┏━━
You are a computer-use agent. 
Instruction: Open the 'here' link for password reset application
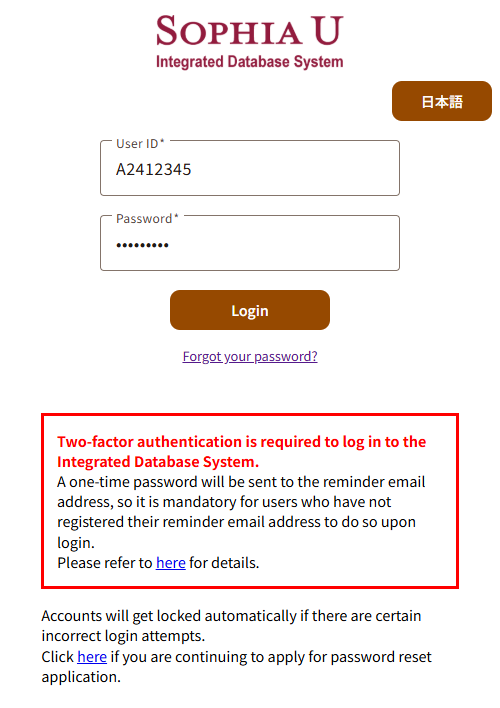pos(92,657)
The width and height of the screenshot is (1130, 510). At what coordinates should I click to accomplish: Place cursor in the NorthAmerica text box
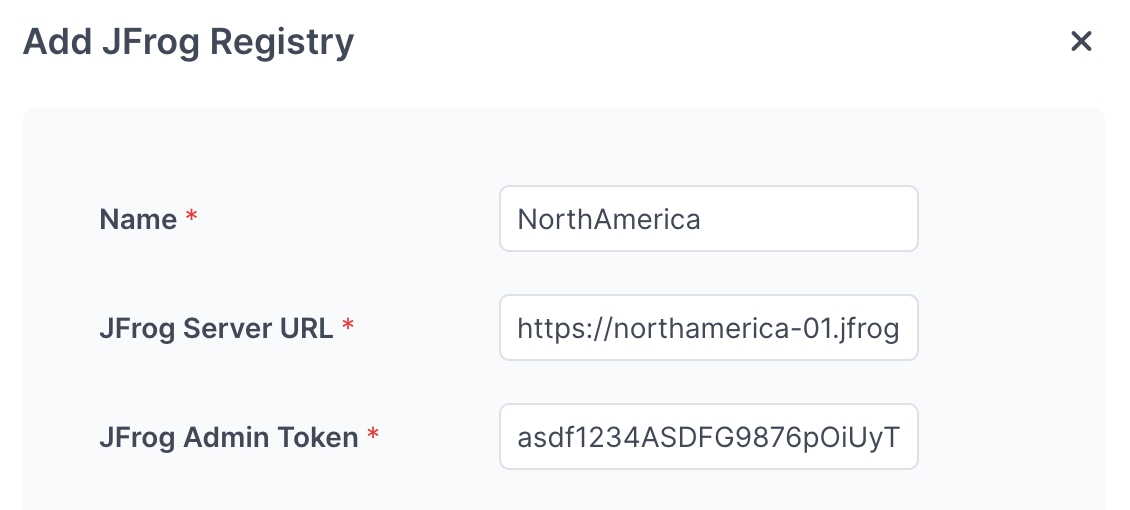point(708,219)
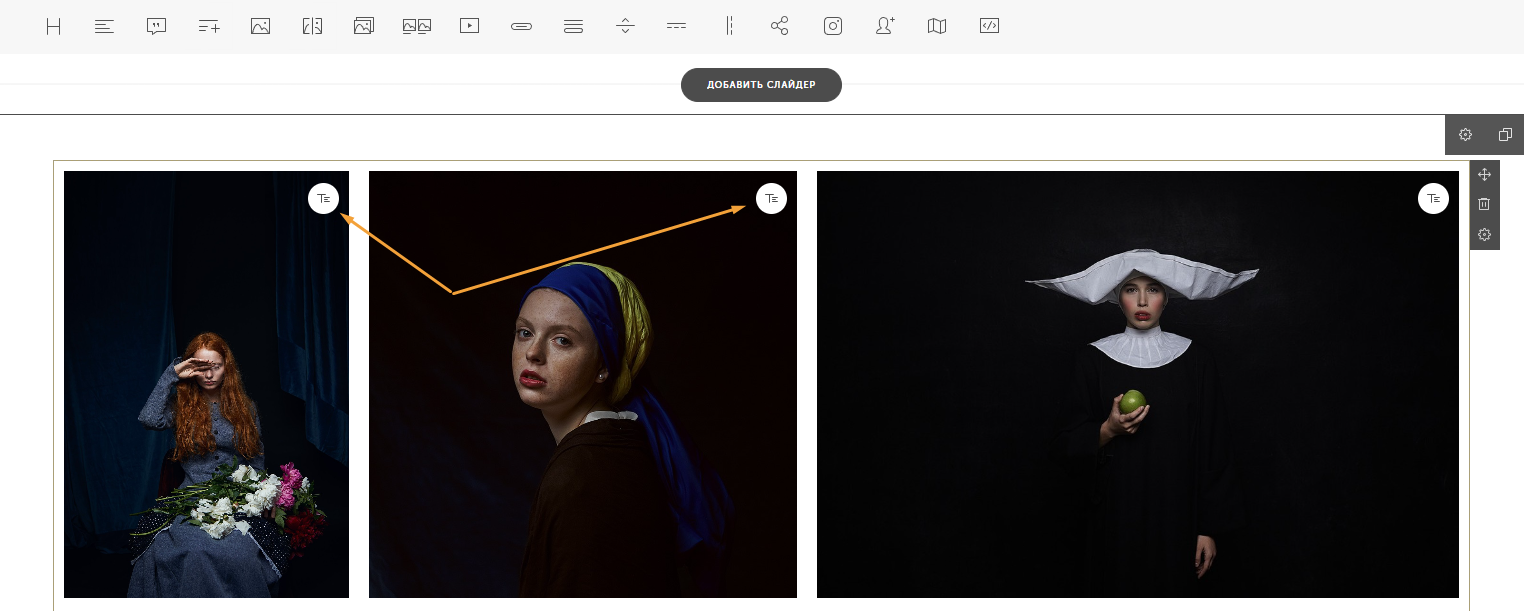Image resolution: width=1524 pixels, height=611 pixels.
Task: Add a video block
Action: pyautogui.click(x=469, y=27)
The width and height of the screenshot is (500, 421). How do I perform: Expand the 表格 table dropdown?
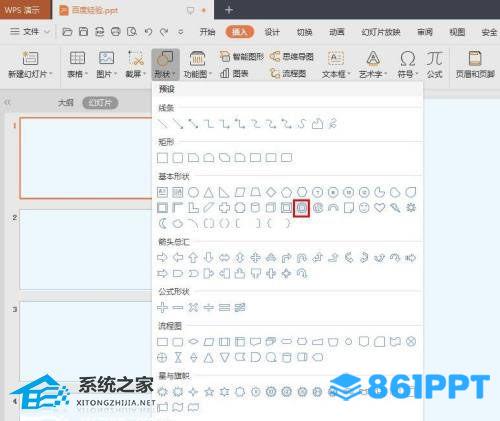[77, 65]
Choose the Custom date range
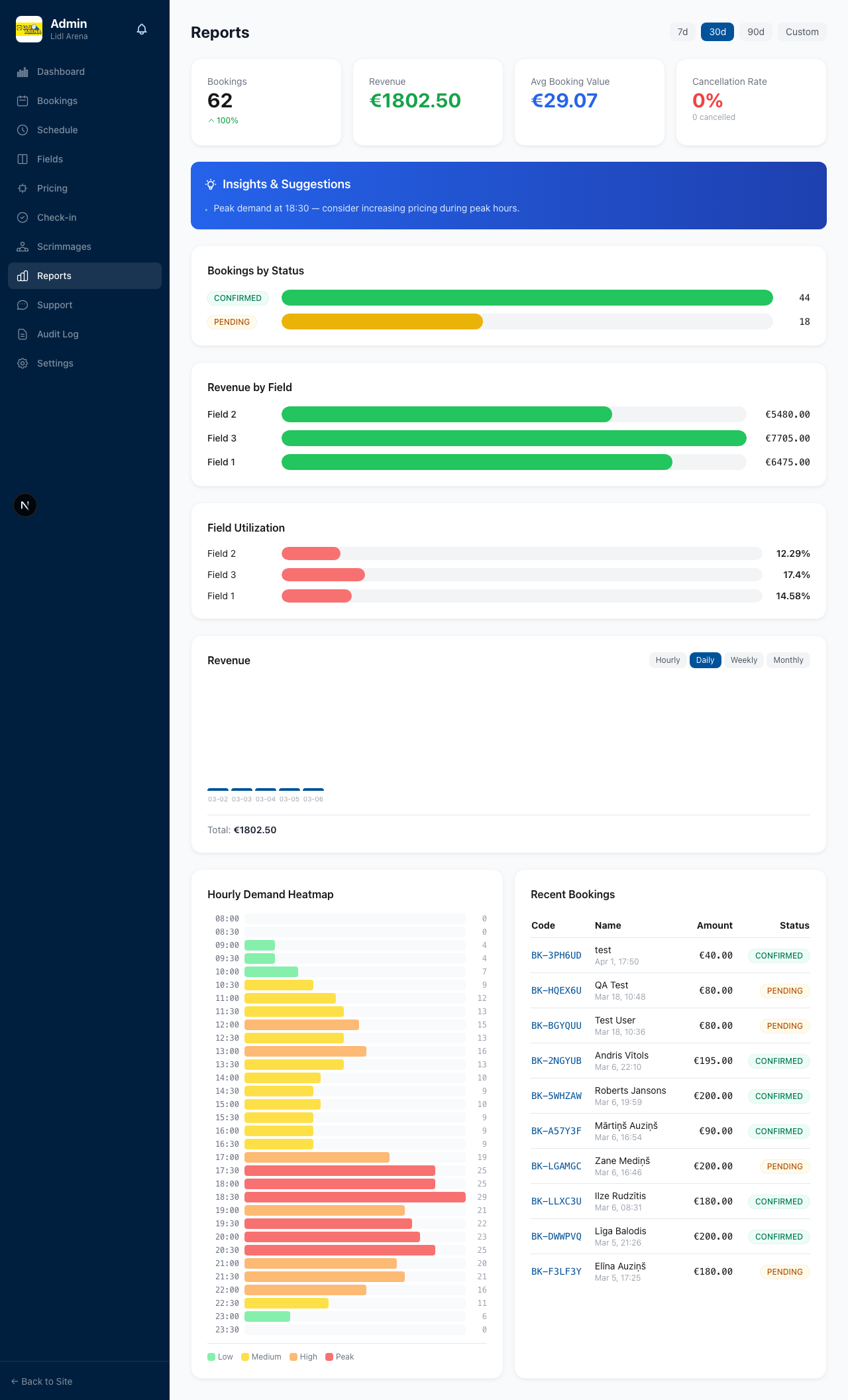The width and height of the screenshot is (848, 1400). tap(802, 32)
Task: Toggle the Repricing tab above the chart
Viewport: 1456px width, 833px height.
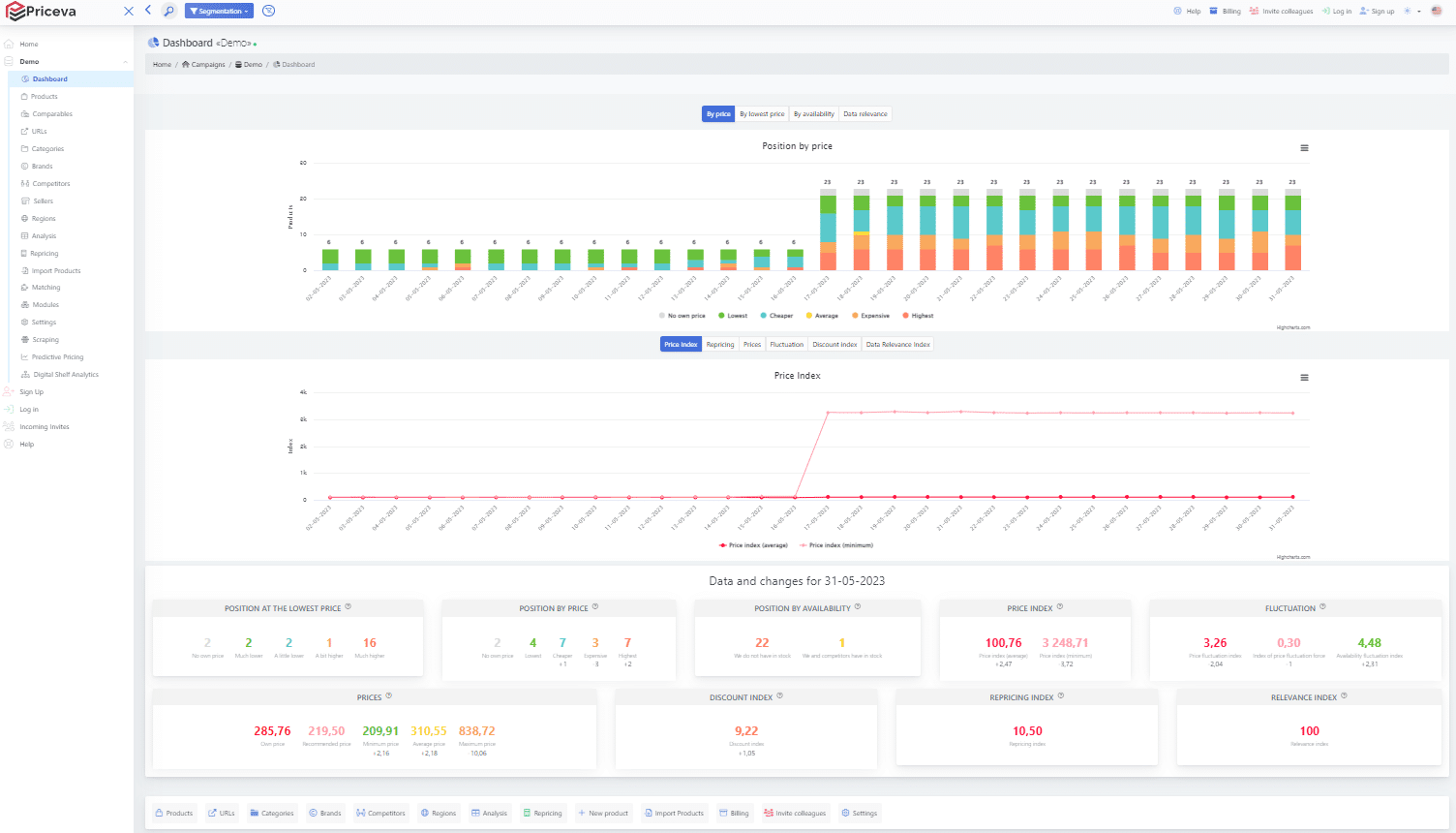Action: pyautogui.click(x=719, y=344)
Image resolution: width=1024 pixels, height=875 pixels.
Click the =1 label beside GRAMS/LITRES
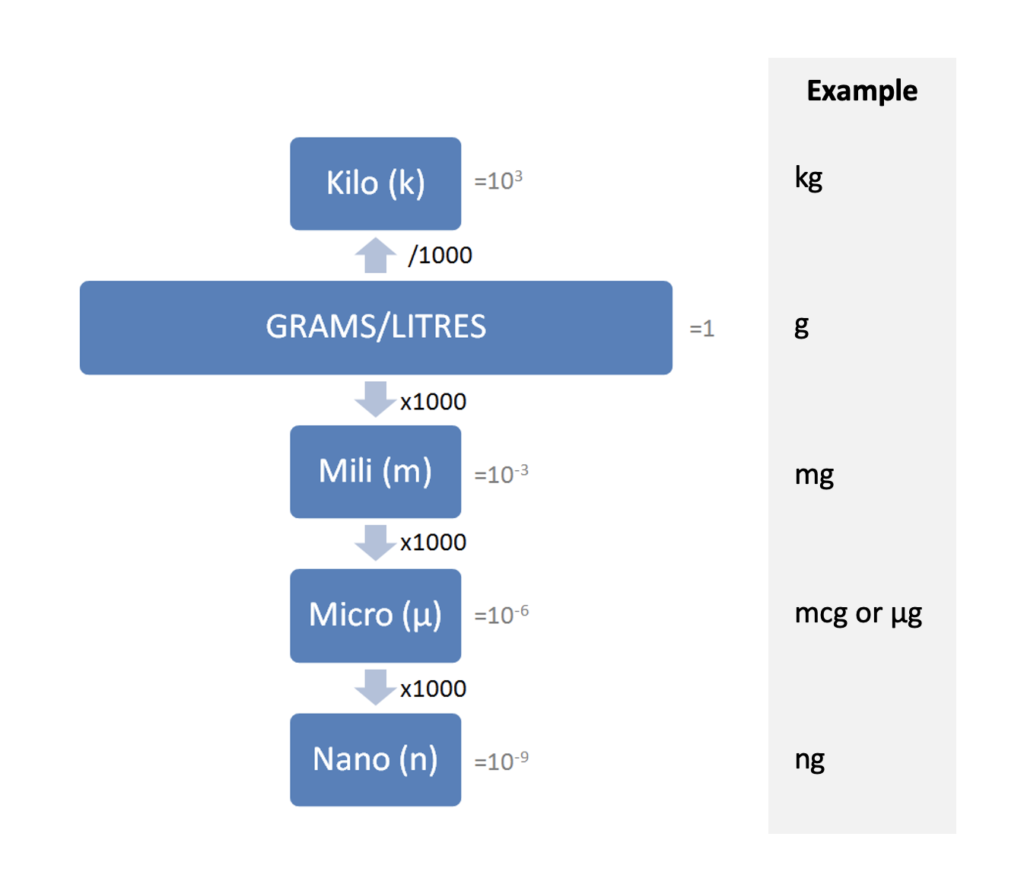pos(702,328)
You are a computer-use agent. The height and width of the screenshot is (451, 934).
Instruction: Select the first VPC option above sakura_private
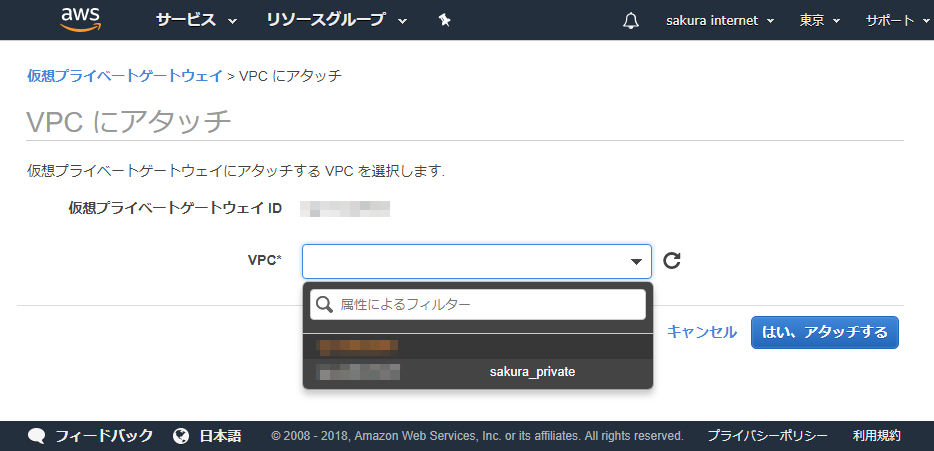point(477,347)
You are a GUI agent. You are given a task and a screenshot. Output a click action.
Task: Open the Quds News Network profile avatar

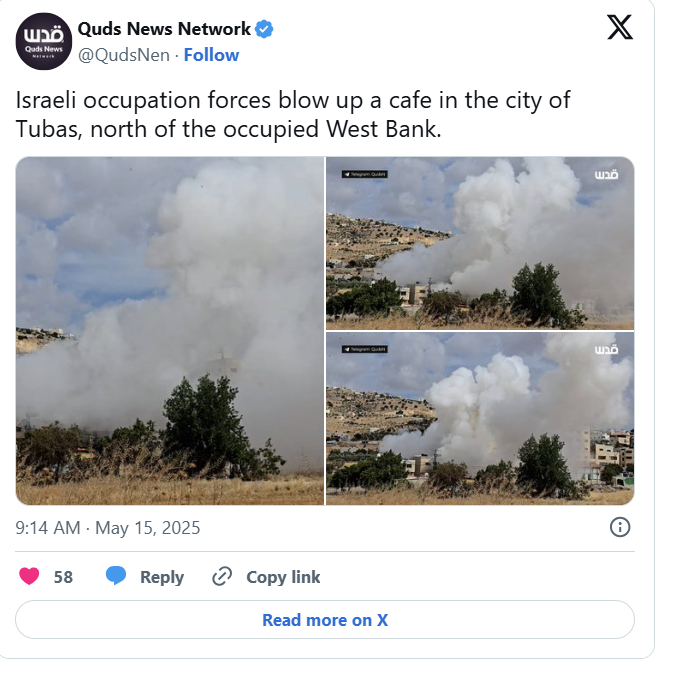click(x=44, y=41)
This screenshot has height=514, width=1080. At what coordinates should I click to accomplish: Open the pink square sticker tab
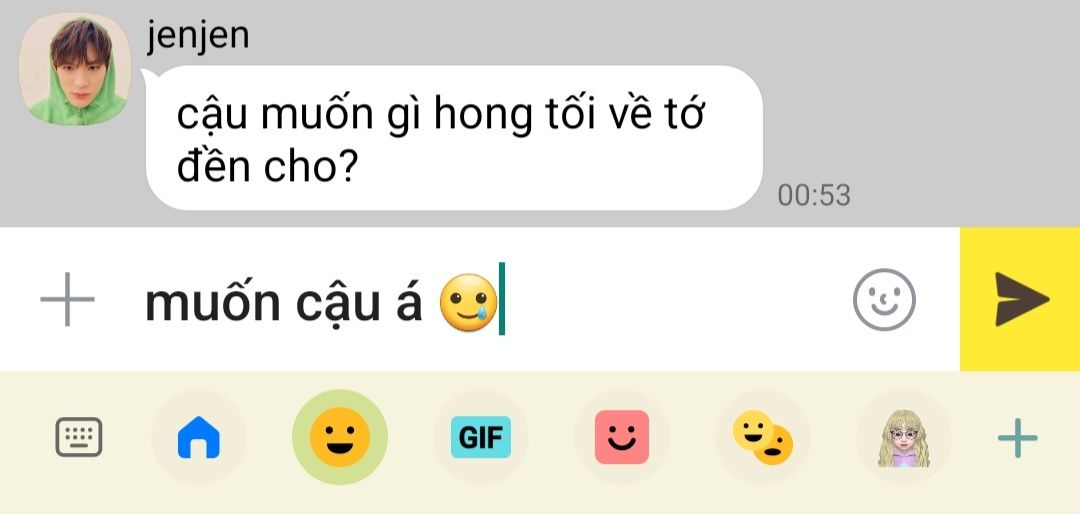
┗━━
- **Directions**
Show me all lines in the records that contain "agent".

- **Exercise answer**
You are a computer-use agent. 
You are a computer-use agent. The height and width of the screenshot is (451, 934).
You are a GUI agent. You are given a task and a screenshot. Output a click action.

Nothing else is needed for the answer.